Objective. The purpose is to study the effect of tRNA-derived fragments (tRFs) on pan-cancer through bioinformatics. Methods. The expression information of tRF-20-S998LO9D, a type of tRF-5, was retrieved through MINTbase in pan-cancer and verified by qPCR. We preliminarily explored the effect of tRF-20-S998LO9D on cell proliferation in breast cancer and lung cancer cell lines. Then an online KM-plotter provided by OncotRF was used to discover the prognostic significance. GO/KEGG analyses were executed to predict the potential mechanism of tRF-20-S998LO9D in cancer. Results.
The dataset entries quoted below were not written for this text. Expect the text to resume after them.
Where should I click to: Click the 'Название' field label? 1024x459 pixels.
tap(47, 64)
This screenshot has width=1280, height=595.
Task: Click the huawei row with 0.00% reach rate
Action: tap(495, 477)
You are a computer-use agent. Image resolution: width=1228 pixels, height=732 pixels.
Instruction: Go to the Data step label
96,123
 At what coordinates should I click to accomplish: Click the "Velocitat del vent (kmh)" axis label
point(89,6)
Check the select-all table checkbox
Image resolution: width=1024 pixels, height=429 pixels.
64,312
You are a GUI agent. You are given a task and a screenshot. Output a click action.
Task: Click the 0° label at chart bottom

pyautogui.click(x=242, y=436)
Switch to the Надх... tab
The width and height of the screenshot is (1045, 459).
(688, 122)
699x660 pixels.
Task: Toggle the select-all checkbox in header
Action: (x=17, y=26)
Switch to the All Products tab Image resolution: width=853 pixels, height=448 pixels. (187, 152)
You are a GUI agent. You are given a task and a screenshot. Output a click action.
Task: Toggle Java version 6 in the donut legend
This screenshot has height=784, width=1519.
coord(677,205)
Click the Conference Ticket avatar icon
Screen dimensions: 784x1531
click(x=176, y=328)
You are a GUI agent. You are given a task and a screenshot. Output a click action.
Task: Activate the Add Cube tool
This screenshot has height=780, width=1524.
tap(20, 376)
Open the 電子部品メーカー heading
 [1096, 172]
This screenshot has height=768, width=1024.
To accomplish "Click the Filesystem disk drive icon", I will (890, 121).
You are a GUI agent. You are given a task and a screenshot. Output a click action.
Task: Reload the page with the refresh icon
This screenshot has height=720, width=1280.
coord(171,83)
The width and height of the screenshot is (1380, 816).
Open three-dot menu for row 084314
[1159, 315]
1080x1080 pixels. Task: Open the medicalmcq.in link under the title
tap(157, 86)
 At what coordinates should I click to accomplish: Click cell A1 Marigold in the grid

We found that tRF-20-S998LO9D was highly expressed in a variety of cancers like breast invasive carcinoma, head and neck squamous cell carcinoma, kidney renal clear cell carcinoma, lung squamous cell carcinoma, pheochromocytoma and paraganglioma, and uterine corpus endometrial carcinoma. Inhibition of tRF-20-S998LO9D led to reduced cell proliferation in breast cancer (MCF-7) and lung squamous cell carcinoma (SK-MES-1) cells. Elevated tRF-20-S998LO9D indicated poor prognosis in a variety of cancers. tRF-20-S998LO9D might be involved in multiple cancer-related pathways. Conclusion. We concluded that tRF-20-S998LO9D was upregulated and negatively correlated with prognosis of a variety of cancers. It may be a potential cancer-promoting marker in pan-cancer.